Beginning at the line that holds "You are a computer-use", transcribe each line exactly through the end of the records, and leave any pictures out.
====== Input ======
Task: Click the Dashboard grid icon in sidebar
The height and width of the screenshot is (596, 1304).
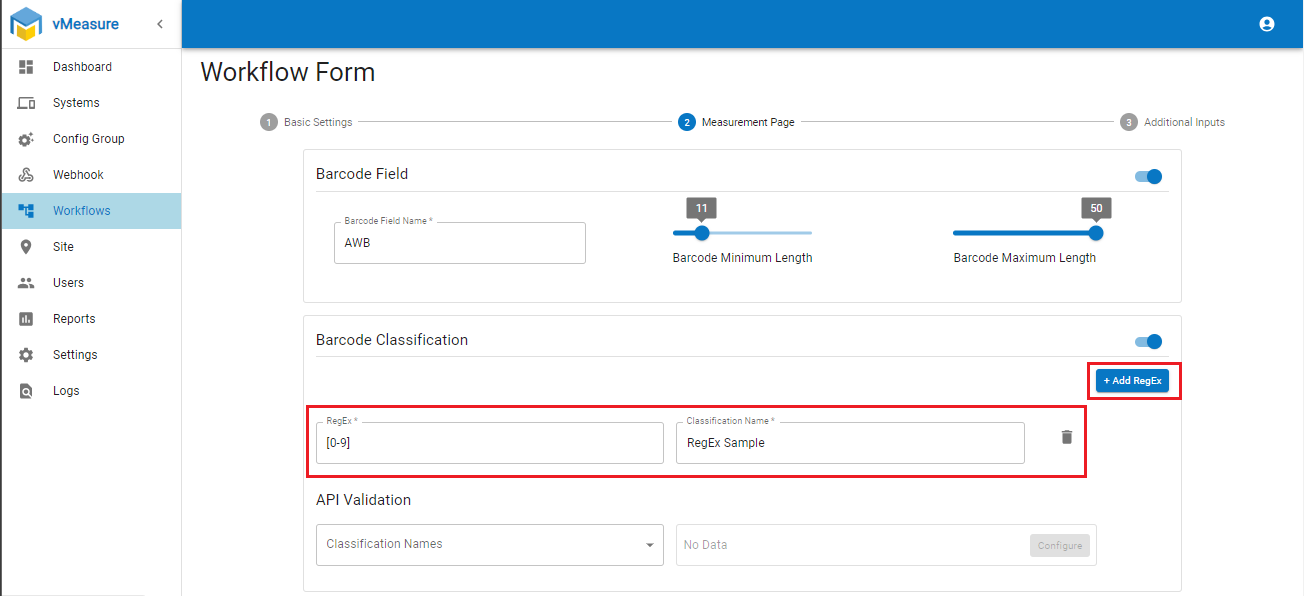Action: [x=27, y=67]
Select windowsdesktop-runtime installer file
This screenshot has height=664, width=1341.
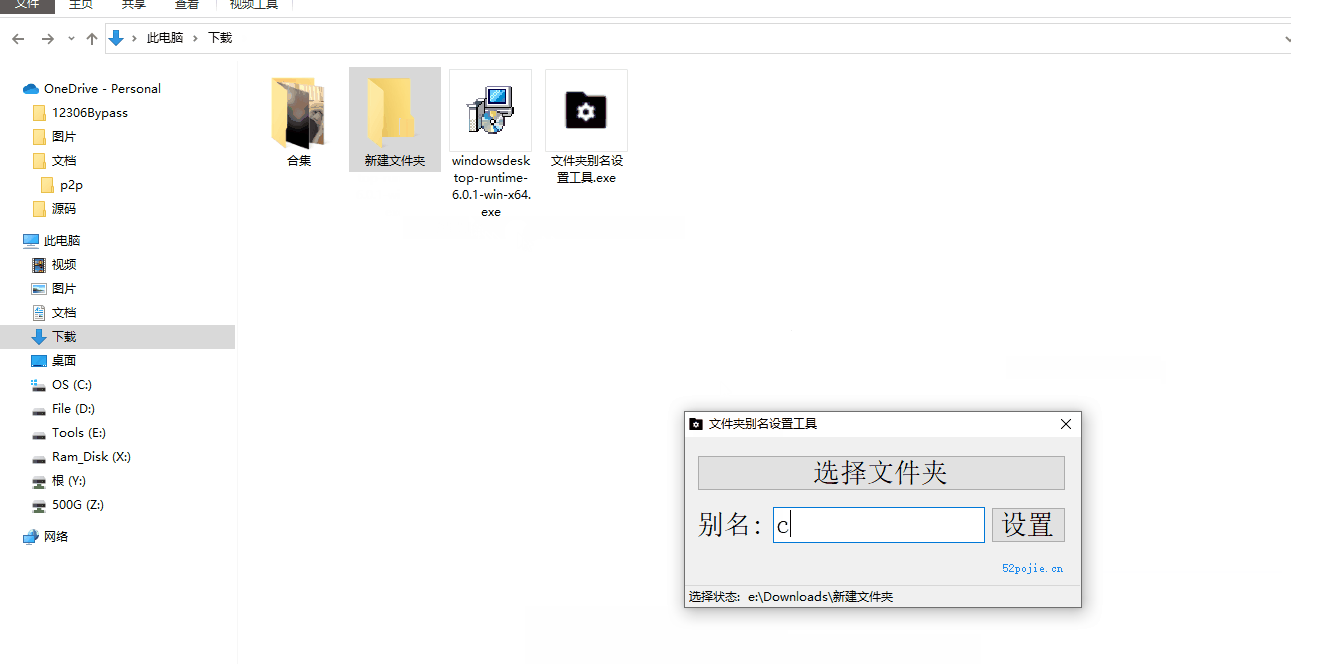(x=490, y=112)
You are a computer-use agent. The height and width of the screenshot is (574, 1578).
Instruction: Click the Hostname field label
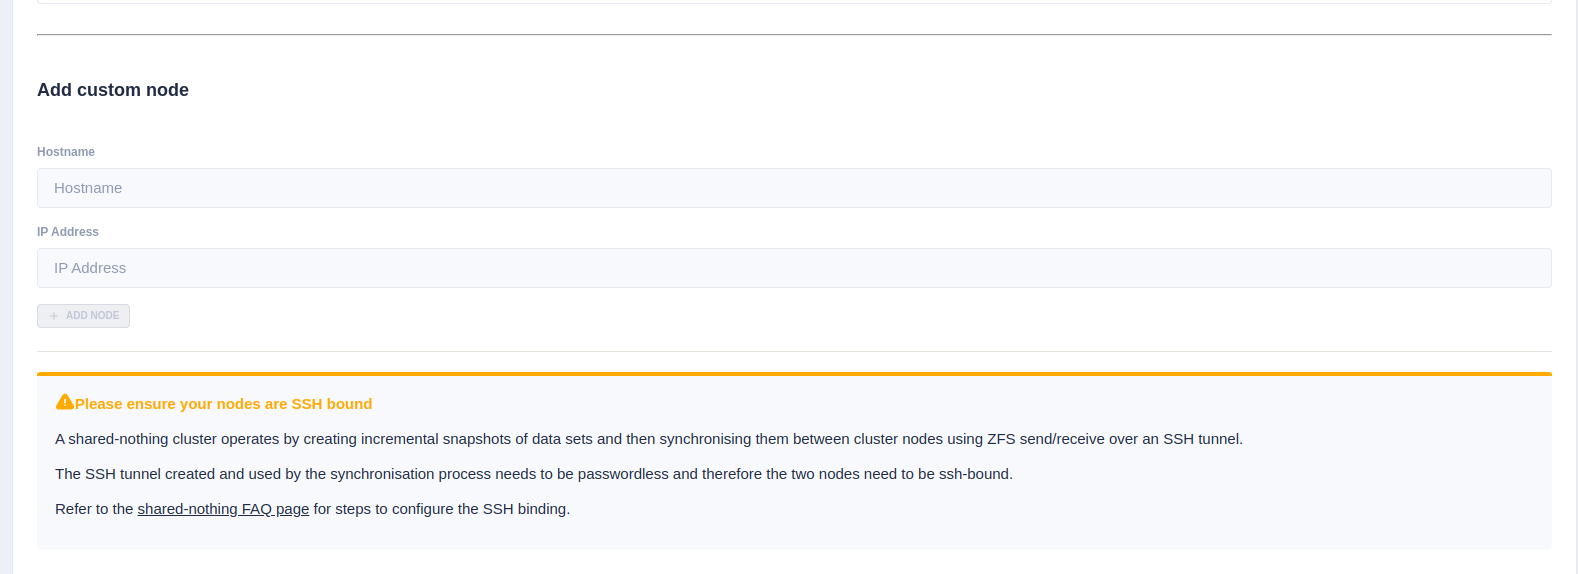66,152

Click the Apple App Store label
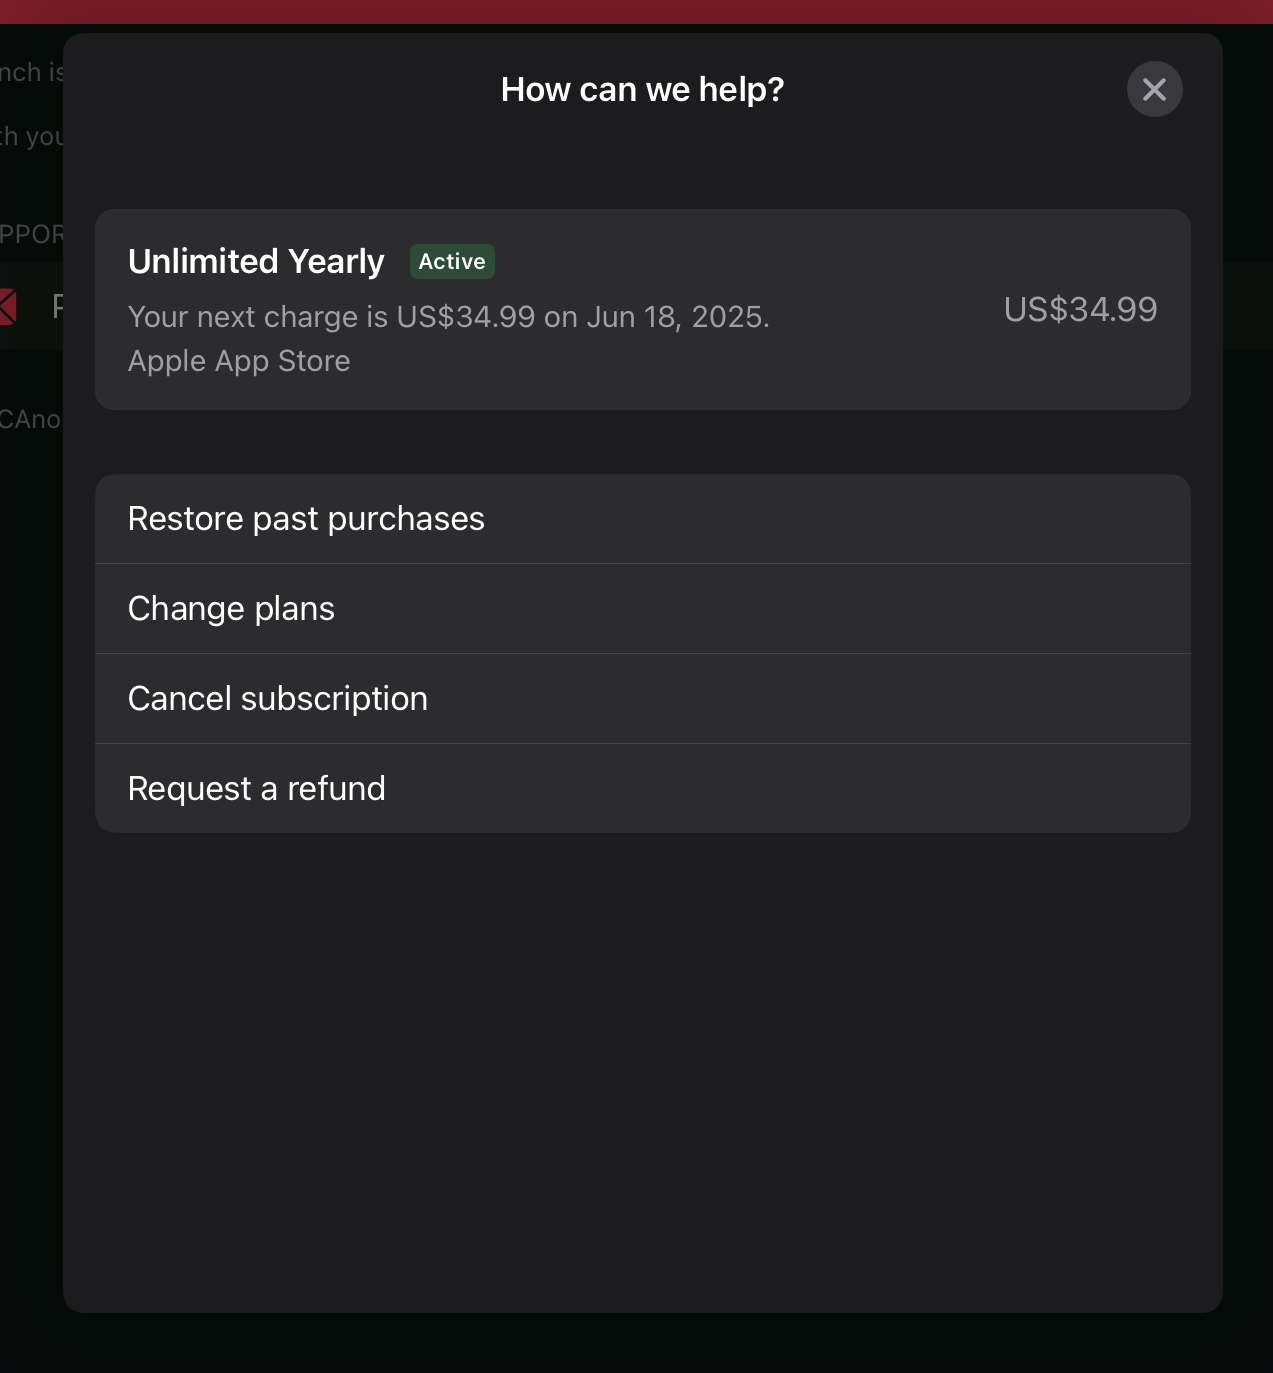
======
**Solution:**
You are a computer-use agent. The height and width of the screenshot is (574, 1578).
Instruction: Click the Hostname field label
66,152

Click the Apple App Store label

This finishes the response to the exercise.